| Some Typescript value added: - Living documentation: types are a clear description of how your code and its data are laid out, and this structure is kept always up-to-date with the code, regardless of future changes. If the "documentation" (the typing) is wrong, the compiler will complain. - Better tooling: autocomplete, more robust auto-refactoring - Elimination of an entire class of bugs. This class may include:
1. `Cannot read property 'foo' of undefined`
2. forgeting a case in a switch statement
3. `'foo' is not a function`
4. in general, your code receiving data that isn't laid out in a way you expected (Property typos is one within this class of bugs, but it is not all of it) Yes tests catch these bugs as well. But tests are also manually written. And often not written at all.

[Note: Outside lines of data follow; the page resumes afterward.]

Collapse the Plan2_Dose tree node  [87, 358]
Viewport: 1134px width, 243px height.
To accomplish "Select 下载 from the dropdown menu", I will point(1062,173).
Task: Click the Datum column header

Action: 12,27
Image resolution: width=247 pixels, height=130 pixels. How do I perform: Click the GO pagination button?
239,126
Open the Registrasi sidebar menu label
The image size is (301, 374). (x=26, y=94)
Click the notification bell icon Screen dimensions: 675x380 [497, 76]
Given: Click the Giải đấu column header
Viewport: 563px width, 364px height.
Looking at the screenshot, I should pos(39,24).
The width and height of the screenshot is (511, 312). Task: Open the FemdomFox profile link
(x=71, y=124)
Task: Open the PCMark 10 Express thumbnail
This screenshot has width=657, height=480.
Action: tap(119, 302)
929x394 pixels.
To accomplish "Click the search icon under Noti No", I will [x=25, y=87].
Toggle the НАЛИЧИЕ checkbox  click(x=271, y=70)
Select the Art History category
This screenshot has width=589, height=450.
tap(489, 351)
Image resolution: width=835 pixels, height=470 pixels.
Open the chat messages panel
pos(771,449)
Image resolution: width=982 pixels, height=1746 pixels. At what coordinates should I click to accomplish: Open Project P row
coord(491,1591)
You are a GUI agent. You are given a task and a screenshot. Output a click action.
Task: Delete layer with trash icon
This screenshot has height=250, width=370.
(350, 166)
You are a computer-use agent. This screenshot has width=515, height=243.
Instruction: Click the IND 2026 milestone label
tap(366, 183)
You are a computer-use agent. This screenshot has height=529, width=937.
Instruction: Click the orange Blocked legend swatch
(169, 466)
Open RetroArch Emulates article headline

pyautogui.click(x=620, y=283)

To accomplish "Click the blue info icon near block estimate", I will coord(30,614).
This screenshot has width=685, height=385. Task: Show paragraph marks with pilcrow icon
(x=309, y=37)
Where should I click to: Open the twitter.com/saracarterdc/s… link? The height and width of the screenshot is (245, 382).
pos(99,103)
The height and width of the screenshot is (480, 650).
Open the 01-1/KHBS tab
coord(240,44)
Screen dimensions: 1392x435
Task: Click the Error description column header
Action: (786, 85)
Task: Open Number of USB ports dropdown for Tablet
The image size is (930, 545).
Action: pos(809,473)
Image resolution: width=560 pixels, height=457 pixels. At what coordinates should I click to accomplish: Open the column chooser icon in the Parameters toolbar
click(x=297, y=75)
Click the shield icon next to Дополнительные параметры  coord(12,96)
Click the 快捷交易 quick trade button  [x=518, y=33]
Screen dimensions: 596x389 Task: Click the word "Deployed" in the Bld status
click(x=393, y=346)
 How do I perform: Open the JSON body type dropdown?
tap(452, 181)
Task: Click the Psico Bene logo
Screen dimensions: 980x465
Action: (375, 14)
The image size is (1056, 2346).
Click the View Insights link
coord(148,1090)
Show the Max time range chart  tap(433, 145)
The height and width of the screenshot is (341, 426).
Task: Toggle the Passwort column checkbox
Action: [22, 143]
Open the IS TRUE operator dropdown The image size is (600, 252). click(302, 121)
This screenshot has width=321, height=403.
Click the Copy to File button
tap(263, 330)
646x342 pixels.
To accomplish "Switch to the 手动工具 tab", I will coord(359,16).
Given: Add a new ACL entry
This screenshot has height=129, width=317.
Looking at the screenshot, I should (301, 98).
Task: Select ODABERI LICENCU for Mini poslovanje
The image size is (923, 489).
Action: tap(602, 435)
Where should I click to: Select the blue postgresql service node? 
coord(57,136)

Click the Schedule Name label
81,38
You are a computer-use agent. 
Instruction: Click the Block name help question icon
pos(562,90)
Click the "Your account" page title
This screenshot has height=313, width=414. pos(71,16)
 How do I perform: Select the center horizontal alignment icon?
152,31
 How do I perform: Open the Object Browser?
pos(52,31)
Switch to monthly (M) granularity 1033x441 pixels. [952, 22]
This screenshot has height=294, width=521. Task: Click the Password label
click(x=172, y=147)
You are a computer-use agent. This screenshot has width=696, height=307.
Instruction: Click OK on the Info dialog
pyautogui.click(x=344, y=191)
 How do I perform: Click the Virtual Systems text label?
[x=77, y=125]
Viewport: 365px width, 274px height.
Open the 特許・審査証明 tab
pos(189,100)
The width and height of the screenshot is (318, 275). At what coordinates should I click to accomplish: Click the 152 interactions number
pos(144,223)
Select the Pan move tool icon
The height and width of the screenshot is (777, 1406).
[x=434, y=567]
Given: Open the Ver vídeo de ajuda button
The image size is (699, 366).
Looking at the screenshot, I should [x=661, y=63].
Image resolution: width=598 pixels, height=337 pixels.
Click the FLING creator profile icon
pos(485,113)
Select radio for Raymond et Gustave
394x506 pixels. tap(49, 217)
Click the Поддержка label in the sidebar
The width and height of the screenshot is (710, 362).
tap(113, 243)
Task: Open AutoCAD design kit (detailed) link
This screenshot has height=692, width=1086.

A compiler makes these (mundane) sanity checks automatic and mandatory. --- Typescript's slogan is "JavaScript that scales" because static typing improves: dev documentation (via types living inside the code) and dev tooling (refactoring and autocomplete), both of which help immensely as a project grows in age (devs become forgetful), team size (new developers get lost), and convolutedness (e.g. tech debt). |
auto-refactoring.. yeah we all trust that. Until you come to the boundaries where all the types don't exist, like from the client to the server, to the database via its message system, etc. All the stuff coming in and out of your code is untyped.
Autocomplete works without typescript, even if it uses "the typescript engine". The types aren't needed.
Eliminates an entire class of bugs that nobody has ever had a problem with.